On Mon, Dec 12, 2011 at 11:47 AM, Andrew Lunn andrew@lunn.ch wrote:
Hi Mike
+int clk_register_gate(struct device *dev, const char *name, unsigned long flags,
- struct clk *fixed_parent, void __iomem *reg, u8 bit_idx,
- int set_to_enable)
How do you suggest handling gated clocks which are already running when calling the register function?
On my kirkwood bases system, the bootloader has already turned on a number of clocks. It does not seem right to start messing with clk->enable_count and clk->prepare_count. Could clk_register_gate() have one more parameter, a bool indicating running?
I don't like this approach. If the bool for a particular clk is statically defined then it could be wrong (bootloader/kernel mismatch).
I've been thinking of adding a clk->ops->init callback in clk_init, which is defined for a platform to use however the author sees fit. There have been a few cases where it would be nice to "init" a clk only once, when it is registered. That code could also handle detecting if a clk is enabled or not.
On the other hand we already have a .get_parent callback which is only good for figuring out which parent a mux clk is using... maybe a .is_enabled or .get_enabled would be a good idea which also served the purpose of dynamically determining whether a clk is disabled or running.
In general though I think we should try to keep the solution in the core code, not by having platform code pass in a bool.
The kirkwood mach code keeps a bitmap of which platform_data init functions are called from the board file. In a late_initcall function it then enables and disables clocks as needed. What i was thinking is i can ask the hardware what clocks are already running before i register them and register them as running/not running. Then let the driver probe functions use the API to enable clocks which are really needed.
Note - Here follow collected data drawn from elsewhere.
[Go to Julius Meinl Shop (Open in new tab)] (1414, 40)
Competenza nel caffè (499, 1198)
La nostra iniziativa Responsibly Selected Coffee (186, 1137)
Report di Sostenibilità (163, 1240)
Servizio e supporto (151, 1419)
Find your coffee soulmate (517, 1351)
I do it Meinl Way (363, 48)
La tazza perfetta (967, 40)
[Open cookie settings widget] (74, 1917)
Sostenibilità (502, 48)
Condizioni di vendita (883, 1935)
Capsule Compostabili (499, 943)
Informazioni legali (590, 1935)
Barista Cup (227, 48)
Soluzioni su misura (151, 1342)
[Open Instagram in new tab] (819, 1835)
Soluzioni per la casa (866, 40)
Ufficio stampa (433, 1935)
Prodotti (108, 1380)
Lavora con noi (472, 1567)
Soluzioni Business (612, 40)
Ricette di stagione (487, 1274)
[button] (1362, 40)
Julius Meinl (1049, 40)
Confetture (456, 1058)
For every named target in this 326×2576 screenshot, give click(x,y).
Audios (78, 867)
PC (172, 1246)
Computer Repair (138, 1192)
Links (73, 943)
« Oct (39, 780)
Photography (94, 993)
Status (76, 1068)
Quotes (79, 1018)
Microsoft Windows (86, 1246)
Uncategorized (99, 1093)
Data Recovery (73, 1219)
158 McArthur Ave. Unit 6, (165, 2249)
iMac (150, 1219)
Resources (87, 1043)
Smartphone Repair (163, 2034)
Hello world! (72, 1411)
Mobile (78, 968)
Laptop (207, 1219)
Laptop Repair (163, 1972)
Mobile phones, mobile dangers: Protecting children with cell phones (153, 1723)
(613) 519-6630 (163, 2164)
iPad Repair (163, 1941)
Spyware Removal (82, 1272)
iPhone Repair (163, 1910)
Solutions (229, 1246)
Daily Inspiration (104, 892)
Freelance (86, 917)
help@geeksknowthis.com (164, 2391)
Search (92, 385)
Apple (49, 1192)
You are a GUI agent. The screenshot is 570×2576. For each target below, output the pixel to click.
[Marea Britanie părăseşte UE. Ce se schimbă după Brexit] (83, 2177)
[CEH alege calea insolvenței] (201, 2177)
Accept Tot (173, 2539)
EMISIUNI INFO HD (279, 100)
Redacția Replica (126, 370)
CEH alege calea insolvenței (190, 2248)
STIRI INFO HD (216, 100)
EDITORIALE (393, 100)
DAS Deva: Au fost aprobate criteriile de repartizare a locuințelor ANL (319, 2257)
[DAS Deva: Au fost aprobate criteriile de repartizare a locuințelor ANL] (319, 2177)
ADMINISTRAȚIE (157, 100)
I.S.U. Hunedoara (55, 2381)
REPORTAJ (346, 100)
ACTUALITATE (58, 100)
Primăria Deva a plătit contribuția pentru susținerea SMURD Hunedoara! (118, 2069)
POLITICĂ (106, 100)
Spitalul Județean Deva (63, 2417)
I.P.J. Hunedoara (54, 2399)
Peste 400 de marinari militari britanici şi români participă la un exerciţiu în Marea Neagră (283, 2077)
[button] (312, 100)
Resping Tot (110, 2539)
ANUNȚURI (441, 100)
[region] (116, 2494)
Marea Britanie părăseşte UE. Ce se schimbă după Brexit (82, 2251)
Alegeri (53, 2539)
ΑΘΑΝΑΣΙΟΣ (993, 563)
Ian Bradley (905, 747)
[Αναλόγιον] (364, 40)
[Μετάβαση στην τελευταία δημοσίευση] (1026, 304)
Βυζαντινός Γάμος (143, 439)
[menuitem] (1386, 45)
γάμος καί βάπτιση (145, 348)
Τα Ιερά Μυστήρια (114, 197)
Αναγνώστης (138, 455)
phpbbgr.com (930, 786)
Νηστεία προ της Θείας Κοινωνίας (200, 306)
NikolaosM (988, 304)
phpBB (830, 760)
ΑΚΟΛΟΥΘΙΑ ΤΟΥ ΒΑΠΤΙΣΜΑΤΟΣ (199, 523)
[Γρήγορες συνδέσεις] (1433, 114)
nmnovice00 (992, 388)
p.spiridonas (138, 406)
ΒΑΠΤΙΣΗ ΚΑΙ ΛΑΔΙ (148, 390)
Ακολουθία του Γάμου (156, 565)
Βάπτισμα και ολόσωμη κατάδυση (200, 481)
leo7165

In a late_initcall function, i would then call clk_disable(), clk_unprepare() on clocks which the boot loader started, thus turning them off if no driver has claimed them.
The problem here is that you're solving the "disabled unused clks" issue in platform code. I've started to lay out a little groundwork for that with a flag in struct clk: http://git.linaro.org/gitweb?p=people/mturquette/linux.git%3Ba=blob%3Bf=incl...
The idea behind CLK_IGNORE_UNUSED flag on line 35 is that the common clk framework can walk the tree (probably as part of a late_initcall, as you suggested) and disable any clks that aren't already enabled and don't have this flag set. This involves zero platform-specific code, but I haven't gotten around to introducing the feature yet as I'm really trying to minimize footprint for the core code (and I'm not doing a good job of that since it keeps growing).
Regards, Mike
Is this how you envisage it working?